Just a matter of time

The four-day week is coming

The four-day week is coming. The five-day working week once seemed unthinkable until business leaders proved the economics. This story is from the World Economic Forum. There are some dodgy claims about AI ramping up productivity but nonetheless, the labour force is changing.

In 1926, Henry Ford adopted the eight-hour weekday and two-day weekend model after finding that shorter hours improved productivity.

In 2023, public conversation about a four-day work week reached its peak, with more companies than ever rolling out trials. Two years later, is the four-day work week within grasp for all?

The four-day work week refers to global experiments that reduce hours without reducing pay. The most common model, known as the 100:80:100 principle, promises 100% pay for 80% of the time while maintaining 100% output.

After global pilots in 2022–2023 drew headlines, momentum slowed. Yet in 2025, calls for shorter working hours remain strong: more than 2.7 million UK workers – almost 11% of the workforce – now report working a four-day week.

Since 2019, trials in more than 10 countries have been coordinated by the 4 Day Week Global, and the results are hard to ignore: 92% of participating companies kept the policy, citing lower stress, reduced sick leave and stable or higher revenues.

This shift to reduced working hours, with no change in pay, is playing out in both private sector companies and at the governmental level. Here’s a snapshot from across the globe:

Microsoft Japan recorded a 40% productivity gain in a 2019 pilot that closed offices on Fridays and halved meeting times – and they continue to offer this to their employees to this day.

Social media management platform Buffer is one of the few fully remote companies to offer a four-day work week, citing that productivity increased by 22%, job applications rose 88%, and absenteeism decreased by 66% as a result of the switch.

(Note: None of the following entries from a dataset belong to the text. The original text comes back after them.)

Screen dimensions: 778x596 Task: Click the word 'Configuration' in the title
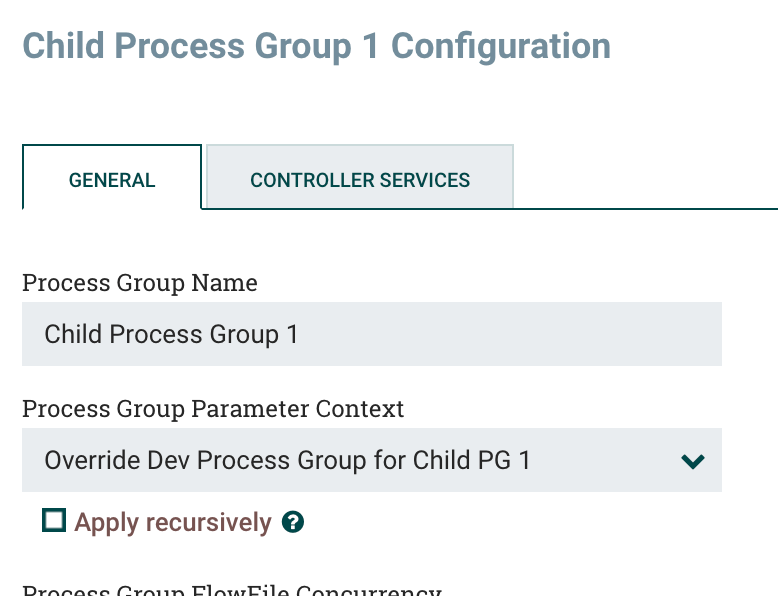click(500, 46)
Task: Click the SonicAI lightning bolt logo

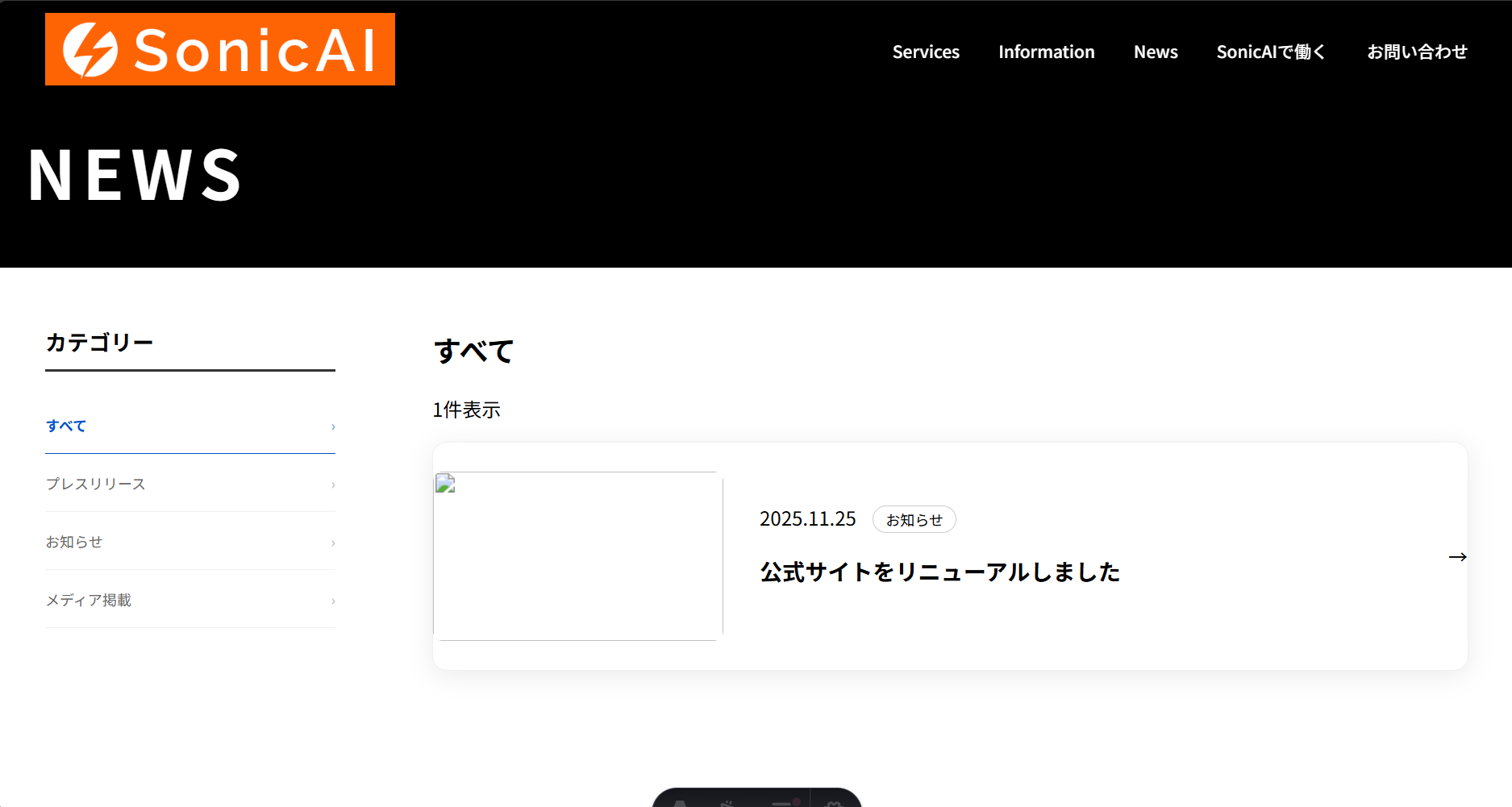Action: pos(91,50)
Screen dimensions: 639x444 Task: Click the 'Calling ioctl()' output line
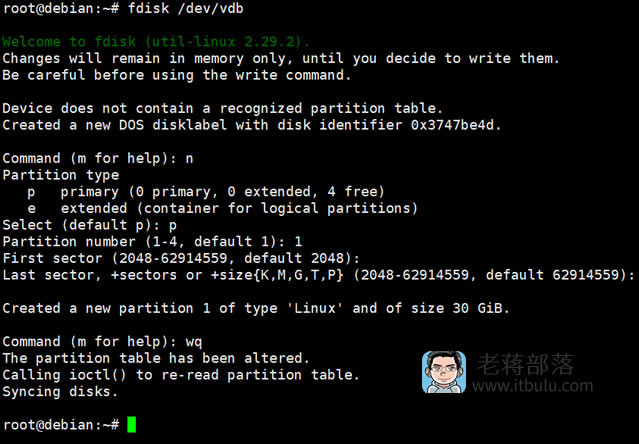tap(181, 375)
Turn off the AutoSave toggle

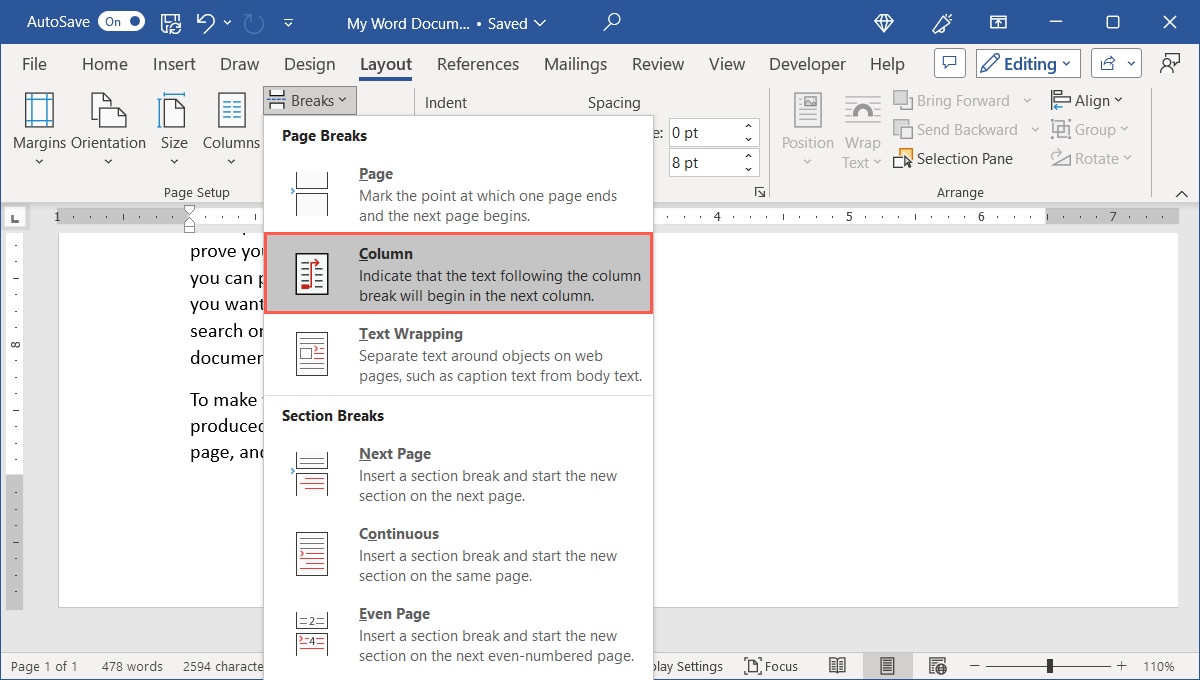[120, 20]
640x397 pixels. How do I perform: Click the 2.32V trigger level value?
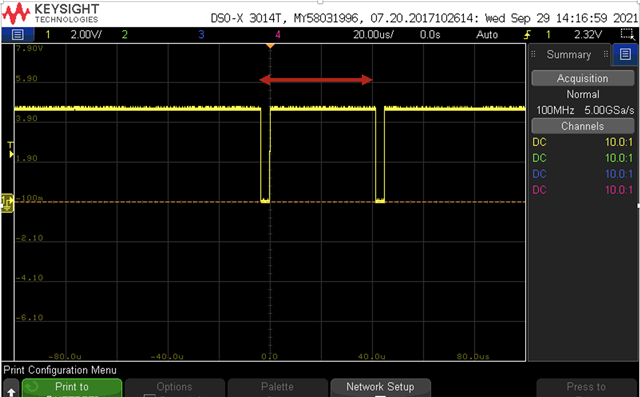point(588,35)
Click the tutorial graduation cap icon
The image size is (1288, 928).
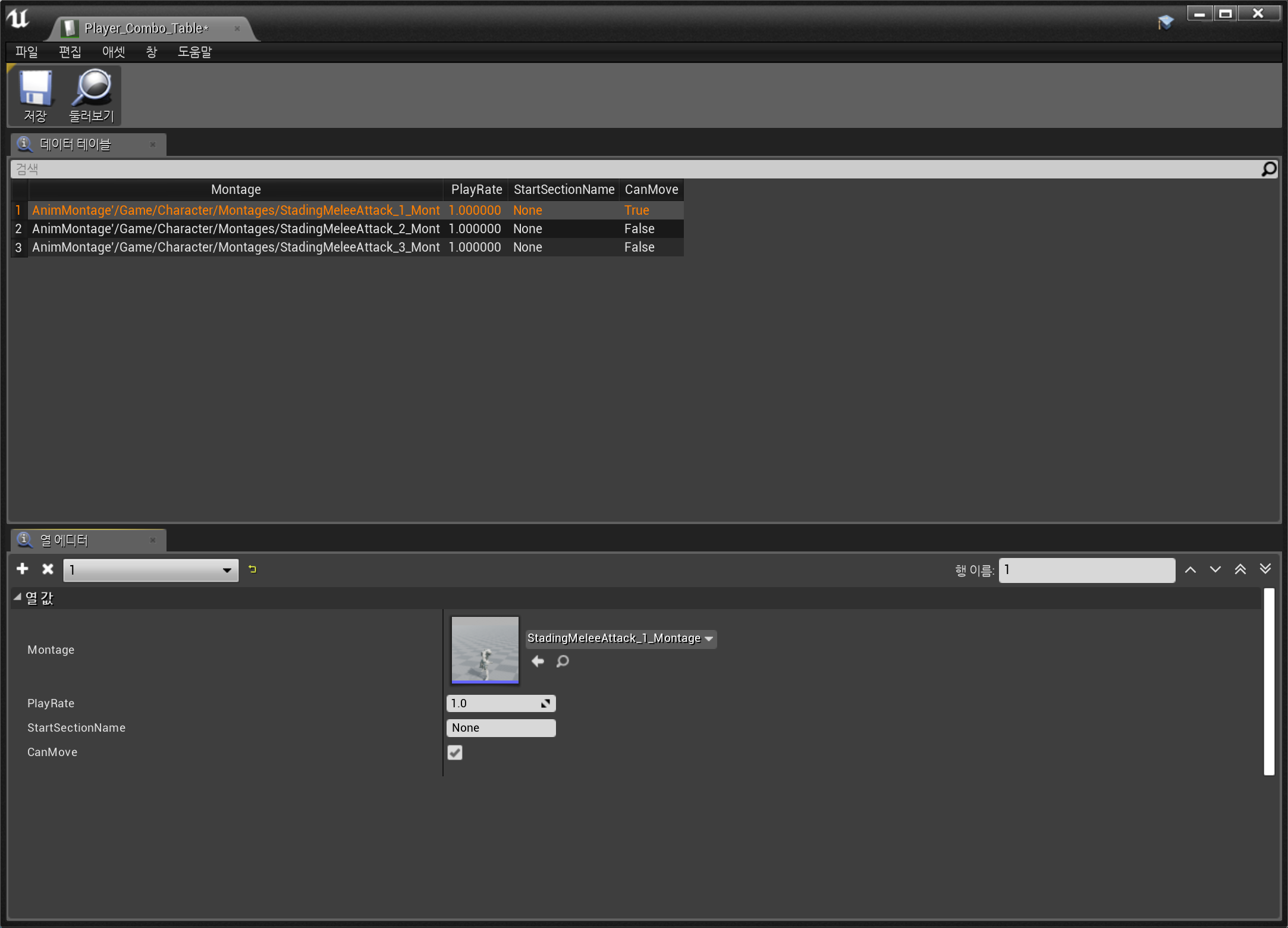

Governments are testing it too. Iceland’s public sector trail helped secure widespread rights to shorter hours. Dubai’s government reported employee satisfaction near 98% in its pilot, extending the four-day trial over the summer period for government employees. Tokyo implemented a four-day working week option earlier this year to encourage women’s workforce participation.

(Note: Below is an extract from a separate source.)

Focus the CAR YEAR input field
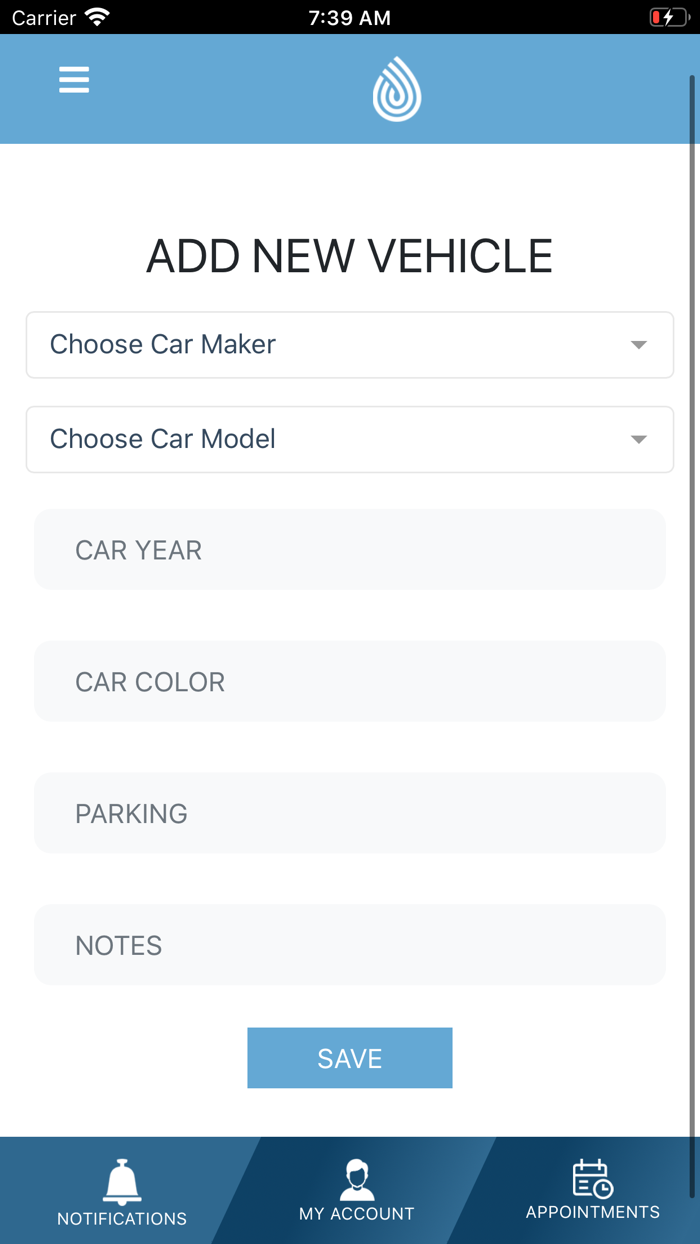This screenshot has width=700, height=1244. coord(350,550)
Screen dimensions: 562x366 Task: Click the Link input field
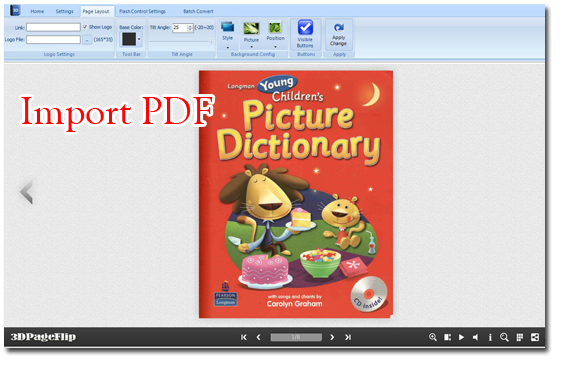point(53,27)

The pattern is clear: productivity holds steady, wellbeing improves and talent attraction rises, but only when the rollout is deliberate.

Access to generative AI may increase output and reduce drudge work, especially for less-experienced employees.

A recent OECD study found that individuals who work in customer support, software development or consulting have seen productivity levels increase from anywhere between 5%-25%. Further to this, McKinsey research puts the long-term AI opportunity at $4.4 trillion in added productivity growth.

Turnover, burnout and sick leave are costly for employers worldwide.

A well-executed four-day schedule can cut those costs while protecting performance, while AI offers the chance to translate technological progress into human benefit. But, doing so will require intentional leadership, clear metrics and a willingness to redesign how work gets done.